I experienced the lockdown firsthand on a trip to Kashgar this winter. For five days, I managed to elude police attention, but it was made very clear that most locals wouldn't dare speak openly with a foreign journalist. Kashgar's tour guides were instructed to report to police any journalists who hired them, and one European colleague was aghast to discover that a local family he interviewed about the Eid festival was later questioned by police. To be clear, the Foreign Ministry in Beijing has explicitly said Kashgar is open to foreign media.

My own run-in came when a delayed flight forced me to stay an extra night. I checked into what is meant to be the nicest hotel in town, a standard-issue high-rise full of rowdy businessmen. I waited as late as possible to check in, as I knew the journalist stamp on my passport would likely draw the police. Within 20 minutes, five officials came knocking on my door, demanding to know why I was in Kashgar and insisting I leave.

Later, in the lobby, the hotel manager offered me a halfhearted apology for calling the police when he realized a foreign journalist checked into his hotel.

Free press and human rights groups now worry about the climate leading up to and during the one-year anniversary, with initial reports suggesting that China will allow foreign journalists back into Xinjiang. But locals report heightening pressure not to talk to reporters, and the Chinese media remains leashed.

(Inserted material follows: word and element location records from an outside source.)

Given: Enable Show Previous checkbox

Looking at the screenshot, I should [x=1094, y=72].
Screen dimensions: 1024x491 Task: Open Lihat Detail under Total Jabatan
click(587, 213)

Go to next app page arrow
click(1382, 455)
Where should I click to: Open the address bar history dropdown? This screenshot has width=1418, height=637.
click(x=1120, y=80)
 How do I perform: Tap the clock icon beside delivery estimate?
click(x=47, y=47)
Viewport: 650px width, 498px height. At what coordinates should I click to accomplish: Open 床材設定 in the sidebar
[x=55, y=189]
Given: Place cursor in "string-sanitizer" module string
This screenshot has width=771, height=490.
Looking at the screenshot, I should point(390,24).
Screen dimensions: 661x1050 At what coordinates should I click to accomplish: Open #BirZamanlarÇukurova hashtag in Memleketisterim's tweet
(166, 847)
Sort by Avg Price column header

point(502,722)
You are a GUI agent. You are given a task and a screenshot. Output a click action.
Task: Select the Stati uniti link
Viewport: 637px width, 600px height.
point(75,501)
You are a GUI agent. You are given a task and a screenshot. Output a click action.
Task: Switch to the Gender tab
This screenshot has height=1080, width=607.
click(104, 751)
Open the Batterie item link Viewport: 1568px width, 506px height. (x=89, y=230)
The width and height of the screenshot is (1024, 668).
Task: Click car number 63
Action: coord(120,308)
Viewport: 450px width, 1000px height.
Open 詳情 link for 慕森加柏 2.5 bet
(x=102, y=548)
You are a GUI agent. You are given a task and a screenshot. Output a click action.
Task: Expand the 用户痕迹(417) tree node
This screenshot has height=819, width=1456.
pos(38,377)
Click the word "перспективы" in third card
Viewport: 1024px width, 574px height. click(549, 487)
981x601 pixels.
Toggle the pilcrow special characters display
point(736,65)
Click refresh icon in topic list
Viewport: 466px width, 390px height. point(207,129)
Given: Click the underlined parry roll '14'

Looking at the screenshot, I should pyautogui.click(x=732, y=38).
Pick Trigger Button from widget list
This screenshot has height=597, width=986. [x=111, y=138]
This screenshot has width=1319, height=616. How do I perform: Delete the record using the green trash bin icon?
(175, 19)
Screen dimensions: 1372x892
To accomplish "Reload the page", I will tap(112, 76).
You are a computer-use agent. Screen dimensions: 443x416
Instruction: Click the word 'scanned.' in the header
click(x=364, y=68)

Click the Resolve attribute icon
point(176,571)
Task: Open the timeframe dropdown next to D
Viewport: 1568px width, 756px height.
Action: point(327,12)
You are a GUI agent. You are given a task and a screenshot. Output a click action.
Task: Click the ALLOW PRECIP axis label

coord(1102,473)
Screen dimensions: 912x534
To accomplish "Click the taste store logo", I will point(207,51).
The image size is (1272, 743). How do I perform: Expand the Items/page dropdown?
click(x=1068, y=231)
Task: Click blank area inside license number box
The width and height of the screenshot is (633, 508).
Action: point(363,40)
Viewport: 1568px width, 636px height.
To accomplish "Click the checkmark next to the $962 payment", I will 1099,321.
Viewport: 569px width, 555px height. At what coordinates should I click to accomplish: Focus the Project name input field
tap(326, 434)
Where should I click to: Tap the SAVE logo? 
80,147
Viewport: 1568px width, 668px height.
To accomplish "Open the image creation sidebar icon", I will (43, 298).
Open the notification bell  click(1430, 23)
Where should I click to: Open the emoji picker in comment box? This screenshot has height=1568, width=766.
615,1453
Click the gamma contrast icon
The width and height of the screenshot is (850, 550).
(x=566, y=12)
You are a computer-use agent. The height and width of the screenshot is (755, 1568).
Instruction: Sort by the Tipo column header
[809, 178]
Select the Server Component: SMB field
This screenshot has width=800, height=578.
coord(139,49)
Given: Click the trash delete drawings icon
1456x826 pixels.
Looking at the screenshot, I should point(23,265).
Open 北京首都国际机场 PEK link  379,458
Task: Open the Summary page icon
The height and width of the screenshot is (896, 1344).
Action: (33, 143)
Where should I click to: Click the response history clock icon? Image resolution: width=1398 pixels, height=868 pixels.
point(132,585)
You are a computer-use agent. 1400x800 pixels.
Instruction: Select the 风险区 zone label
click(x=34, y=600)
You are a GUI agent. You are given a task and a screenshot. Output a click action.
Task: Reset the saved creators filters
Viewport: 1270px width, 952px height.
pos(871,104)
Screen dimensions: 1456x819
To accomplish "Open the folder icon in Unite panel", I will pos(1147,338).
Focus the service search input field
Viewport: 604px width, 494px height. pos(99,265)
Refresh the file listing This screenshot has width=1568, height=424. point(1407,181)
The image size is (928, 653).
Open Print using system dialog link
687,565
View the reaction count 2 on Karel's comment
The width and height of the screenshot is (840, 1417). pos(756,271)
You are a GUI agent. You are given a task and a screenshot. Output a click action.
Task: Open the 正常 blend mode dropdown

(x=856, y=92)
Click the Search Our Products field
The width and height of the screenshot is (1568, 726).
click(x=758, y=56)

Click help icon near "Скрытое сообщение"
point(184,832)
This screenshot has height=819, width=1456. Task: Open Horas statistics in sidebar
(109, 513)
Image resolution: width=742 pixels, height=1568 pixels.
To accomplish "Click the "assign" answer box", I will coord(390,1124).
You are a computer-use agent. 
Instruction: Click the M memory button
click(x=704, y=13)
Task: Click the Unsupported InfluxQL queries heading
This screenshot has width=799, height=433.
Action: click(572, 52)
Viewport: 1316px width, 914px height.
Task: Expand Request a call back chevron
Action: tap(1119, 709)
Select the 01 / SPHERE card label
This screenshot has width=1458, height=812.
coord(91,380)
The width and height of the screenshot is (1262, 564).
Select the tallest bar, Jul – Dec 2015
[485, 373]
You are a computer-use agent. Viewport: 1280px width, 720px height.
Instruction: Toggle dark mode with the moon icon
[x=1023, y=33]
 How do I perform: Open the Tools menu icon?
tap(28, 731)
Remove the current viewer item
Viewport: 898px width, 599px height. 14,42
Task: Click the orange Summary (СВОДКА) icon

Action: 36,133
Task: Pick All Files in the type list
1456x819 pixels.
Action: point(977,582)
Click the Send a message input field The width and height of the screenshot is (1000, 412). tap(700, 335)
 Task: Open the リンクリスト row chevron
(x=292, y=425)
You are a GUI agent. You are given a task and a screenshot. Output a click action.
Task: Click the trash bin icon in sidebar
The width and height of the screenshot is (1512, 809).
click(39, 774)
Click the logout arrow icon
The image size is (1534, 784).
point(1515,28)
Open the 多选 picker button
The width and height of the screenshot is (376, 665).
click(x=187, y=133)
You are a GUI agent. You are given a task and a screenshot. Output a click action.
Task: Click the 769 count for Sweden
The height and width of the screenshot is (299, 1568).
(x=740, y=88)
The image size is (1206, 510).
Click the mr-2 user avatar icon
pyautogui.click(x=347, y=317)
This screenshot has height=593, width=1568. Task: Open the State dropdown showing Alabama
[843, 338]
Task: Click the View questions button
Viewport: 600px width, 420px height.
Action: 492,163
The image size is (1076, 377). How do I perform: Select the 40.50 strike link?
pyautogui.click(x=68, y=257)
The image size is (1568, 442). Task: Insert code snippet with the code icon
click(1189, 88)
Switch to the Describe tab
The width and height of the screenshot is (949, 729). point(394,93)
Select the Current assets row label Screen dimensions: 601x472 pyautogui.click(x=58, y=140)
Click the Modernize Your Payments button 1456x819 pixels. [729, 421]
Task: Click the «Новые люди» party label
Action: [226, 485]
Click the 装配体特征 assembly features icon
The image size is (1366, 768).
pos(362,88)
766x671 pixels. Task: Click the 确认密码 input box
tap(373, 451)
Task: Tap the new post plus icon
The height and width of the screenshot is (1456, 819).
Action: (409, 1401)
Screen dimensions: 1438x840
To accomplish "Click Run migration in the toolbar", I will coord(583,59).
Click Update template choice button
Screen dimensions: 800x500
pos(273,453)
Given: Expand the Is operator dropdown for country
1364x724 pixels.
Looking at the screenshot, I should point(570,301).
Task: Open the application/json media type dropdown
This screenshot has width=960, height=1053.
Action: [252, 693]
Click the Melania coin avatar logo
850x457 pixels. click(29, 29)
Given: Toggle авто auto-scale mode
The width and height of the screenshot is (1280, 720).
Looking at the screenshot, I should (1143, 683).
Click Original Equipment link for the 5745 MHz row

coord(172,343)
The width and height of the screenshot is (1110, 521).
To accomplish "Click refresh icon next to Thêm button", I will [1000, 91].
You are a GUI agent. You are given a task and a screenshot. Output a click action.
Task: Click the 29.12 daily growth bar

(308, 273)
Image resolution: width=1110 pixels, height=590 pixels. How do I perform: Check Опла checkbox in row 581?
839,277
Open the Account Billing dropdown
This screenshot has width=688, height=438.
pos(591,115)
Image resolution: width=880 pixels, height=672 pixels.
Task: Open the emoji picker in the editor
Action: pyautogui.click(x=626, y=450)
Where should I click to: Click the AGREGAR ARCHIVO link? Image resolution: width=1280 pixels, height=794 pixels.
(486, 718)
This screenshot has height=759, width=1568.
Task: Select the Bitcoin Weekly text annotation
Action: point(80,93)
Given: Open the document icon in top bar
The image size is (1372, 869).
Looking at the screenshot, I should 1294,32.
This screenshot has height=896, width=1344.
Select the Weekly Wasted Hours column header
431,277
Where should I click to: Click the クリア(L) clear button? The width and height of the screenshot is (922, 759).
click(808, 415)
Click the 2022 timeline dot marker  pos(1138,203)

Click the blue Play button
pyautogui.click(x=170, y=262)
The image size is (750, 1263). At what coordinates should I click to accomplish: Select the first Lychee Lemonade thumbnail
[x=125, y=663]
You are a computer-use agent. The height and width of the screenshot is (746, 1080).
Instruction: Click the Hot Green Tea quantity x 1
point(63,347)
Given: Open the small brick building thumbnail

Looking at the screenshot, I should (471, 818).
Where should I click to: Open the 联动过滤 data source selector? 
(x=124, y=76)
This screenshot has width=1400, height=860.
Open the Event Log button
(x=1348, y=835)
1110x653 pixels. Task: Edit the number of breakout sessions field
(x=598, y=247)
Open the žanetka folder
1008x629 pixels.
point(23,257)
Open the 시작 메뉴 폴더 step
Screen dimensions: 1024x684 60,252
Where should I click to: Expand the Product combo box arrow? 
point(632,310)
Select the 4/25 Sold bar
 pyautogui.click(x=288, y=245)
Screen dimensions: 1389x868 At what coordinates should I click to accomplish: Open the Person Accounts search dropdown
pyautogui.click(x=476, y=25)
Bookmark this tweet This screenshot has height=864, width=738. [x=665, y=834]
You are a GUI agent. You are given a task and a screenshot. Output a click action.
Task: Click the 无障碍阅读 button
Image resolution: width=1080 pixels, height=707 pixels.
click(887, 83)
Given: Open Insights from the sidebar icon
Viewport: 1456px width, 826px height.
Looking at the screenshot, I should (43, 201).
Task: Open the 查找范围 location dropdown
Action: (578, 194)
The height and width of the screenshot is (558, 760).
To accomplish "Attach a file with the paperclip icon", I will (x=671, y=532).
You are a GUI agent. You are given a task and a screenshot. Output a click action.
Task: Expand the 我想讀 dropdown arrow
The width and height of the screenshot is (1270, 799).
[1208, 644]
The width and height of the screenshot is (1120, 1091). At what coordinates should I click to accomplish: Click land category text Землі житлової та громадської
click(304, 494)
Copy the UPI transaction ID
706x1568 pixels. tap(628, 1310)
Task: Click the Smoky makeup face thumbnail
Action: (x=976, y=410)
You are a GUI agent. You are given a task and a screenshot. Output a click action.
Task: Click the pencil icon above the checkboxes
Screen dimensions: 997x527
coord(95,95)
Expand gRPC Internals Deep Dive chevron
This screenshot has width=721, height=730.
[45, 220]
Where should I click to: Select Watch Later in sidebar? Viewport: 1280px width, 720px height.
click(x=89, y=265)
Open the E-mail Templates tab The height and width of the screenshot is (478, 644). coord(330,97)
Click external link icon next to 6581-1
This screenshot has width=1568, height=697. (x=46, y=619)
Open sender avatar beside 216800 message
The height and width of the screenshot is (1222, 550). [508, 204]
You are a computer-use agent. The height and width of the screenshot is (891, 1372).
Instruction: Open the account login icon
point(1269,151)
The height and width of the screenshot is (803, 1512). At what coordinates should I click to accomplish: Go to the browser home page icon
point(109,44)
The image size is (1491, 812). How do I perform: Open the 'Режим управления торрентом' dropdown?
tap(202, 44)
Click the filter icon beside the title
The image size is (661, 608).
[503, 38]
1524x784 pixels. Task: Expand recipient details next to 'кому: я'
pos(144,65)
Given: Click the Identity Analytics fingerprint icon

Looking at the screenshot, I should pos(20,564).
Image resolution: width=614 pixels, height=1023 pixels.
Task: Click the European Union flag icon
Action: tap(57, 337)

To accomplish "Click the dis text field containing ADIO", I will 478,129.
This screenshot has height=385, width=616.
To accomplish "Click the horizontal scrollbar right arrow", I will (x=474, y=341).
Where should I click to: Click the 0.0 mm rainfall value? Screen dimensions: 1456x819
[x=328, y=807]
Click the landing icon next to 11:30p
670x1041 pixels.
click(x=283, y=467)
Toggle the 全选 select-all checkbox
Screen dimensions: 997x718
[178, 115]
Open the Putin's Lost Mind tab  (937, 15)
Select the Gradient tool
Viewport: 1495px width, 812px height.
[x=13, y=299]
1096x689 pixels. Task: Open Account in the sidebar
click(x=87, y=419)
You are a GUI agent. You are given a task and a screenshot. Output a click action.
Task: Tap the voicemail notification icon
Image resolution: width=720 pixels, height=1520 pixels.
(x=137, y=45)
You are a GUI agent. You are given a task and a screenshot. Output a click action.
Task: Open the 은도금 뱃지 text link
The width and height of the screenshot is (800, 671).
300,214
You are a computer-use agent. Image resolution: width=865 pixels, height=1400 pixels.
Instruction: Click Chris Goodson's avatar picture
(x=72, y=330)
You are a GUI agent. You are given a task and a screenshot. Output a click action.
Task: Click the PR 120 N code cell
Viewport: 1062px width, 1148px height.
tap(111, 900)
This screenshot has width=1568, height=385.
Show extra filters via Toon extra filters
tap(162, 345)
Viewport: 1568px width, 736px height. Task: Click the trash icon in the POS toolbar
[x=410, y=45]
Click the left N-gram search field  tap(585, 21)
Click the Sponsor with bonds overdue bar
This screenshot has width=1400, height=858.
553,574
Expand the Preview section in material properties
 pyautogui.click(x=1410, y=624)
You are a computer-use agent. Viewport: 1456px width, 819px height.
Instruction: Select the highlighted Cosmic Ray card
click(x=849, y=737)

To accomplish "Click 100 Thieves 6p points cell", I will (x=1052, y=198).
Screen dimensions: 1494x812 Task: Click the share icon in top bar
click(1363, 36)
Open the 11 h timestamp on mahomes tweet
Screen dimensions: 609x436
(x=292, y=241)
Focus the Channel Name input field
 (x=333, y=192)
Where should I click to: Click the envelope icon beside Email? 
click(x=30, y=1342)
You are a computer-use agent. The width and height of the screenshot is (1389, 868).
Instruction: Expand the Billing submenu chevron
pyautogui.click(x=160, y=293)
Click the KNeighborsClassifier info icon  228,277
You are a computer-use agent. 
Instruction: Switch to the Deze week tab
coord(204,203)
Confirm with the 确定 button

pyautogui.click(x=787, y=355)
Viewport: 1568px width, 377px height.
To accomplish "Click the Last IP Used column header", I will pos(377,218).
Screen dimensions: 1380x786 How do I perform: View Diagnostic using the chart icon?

The government's own post-riot assessment suggested it was pleased with last year's media policy and coverage -- another unusual departure. In comments quoted by the official Xinhua news agency in July, Wang Chen, head of the State Council Information Office, said the media strategy worked well. Wang has described the new approach to media control as "more open."

"Openness stemmed from confidence; rumors were stopped by truth, by the rapid and wide dissemination of truth," Wang said.

In fact, access to Xinjiang is difficult for journalists a year after the riots, and new concerns have emerged about local sources refusing to talk for fear of repercussions. China's handling of Xinjiang could offer a glimpse of future media-control policies. The new approach -- allowing some access to information while blocking most -- seems to have worked in both hiding facts and placating some critics.

"I'm sure this was a kind of an experiment by the Chinese government on how to handle a crisis," said the China Digital Times' Xiao.

In other words, Beijing is updating, but hardly lifting, its media controls.